An exact copy of every record is the required answer.
______________________________
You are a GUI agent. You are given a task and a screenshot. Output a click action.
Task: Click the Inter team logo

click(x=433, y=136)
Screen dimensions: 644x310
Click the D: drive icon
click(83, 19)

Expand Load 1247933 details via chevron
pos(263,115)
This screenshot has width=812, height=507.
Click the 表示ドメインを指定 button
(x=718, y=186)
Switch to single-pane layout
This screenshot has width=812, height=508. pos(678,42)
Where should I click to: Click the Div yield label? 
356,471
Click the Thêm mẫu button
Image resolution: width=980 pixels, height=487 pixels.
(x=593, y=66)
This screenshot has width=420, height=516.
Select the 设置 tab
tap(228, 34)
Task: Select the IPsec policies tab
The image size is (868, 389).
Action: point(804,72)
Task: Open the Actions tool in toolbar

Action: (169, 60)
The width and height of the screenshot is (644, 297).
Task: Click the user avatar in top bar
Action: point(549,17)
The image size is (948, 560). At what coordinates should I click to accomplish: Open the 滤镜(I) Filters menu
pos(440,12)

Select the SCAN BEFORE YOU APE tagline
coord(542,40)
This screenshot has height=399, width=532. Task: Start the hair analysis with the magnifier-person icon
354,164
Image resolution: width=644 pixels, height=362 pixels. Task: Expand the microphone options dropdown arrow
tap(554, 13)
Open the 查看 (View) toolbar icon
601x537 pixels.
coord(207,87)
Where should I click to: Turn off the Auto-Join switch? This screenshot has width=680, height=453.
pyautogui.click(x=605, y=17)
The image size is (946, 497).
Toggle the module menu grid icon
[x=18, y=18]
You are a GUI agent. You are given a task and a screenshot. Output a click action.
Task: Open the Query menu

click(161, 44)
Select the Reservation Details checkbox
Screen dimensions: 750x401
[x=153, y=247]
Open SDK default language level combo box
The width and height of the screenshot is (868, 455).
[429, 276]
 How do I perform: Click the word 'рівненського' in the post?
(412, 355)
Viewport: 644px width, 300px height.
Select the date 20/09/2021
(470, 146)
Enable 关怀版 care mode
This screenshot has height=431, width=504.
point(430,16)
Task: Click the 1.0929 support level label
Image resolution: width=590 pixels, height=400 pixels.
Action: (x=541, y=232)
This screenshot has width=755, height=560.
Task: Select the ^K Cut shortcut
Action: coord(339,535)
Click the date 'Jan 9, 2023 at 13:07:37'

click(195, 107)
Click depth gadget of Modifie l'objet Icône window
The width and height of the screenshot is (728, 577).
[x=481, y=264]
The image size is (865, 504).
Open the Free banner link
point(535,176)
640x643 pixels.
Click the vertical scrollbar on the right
______________________________
▶ _REPLY TO THE TASK_
You are a GUI agent. You are given a task and a screenshot. Output a click action.
Task: Click the Inter team logo

click(x=433, y=136)
Screen dimensions: 644x310
Click the D: drive icon
click(83, 19)

Expand Load 1247933 details via chevron
pos(263,115)
This screenshot has width=812, height=507.
Click the 表示ドメインを指定 button
(x=718, y=186)
Switch to single-pane layout
This screenshot has width=812, height=508. pos(678,42)
Where should I click to: Click the Div yield label? 
356,471
Click the Thêm mẫu button
Image resolution: width=980 pixels, height=487 pixels.
(x=593, y=66)
This screenshot has width=420, height=516.
Select the 设置 tab
tap(228, 34)
Task: Select the IPsec policies tab
The image size is (868, 389).
Action: point(804,72)
Task: Open the Actions tool in toolbar

Action: (169, 60)
The width and height of the screenshot is (644, 297).
Task: Click the user avatar in top bar
Action: point(549,17)
The image size is (948, 560). At what coordinates should I click to accomplish: Open the 滤镜(I) Filters menu
pos(440,12)

Select the SCAN BEFORE YOU APE tagline
coord(542,40)
This screenshot has height=399, width=532. Task: Start the hair analysis with the magnifier-person icon
354,164
Image resolution: width=644 pixels, height=362 pixels. Task: Expand the microphone options dropdown arrow
tap(554, 13)
Open the 查看 (View) toolbar icon
601x537 pixels.
coord(207,87)
Where should I click to: Turn off the Auto-Join switch? This screenshot has width=680, height=453.
pyautogui.click(x=605, y=17)
The image size is (946, 497).
Toggle the module menu grid icon
[x=18, y=18]
You are a GUI agent. You are given a task and a screenshot. Output a click action.
Task: Open the Query menu

click(161, 44)
Select the Reservation Details checkbox
Screen dimensions: 750x401
[x=153, y=247]
Open SDK default language level combo box
The width and height of the screenshot is (868, 455).
[429, 276]
 How do I perform: Click the word 'рівненського' in the post?
(412, 355)
Viewport: 644px width, 300px height.
Select the date 20/09/2021
(470, 146)
Enable 关怀版 care mode
This screenshot has height=431, width=504.
point(430,16)
Task: Click the 1.0929 support level label
Image resolution: width=590 pixels, height=400 pixels.
Action: (x=541, y=232)
This screenshot has width=755, height=560.
Task: Select the ^K Cut shortcut
Action: coord(339,535)
Click the date 'Jan 9, 2023 at 13:07:37'

click(195, 107)
Click depth gadget of Modifie l'objet Icône window
The width and height of the screenshot is (728, 577).
[x=481, y=264]
The image size is (865, 504).
Open the Free banner link
point(535,176)
640x643 pixels.
Click the vertical scrollbar on the right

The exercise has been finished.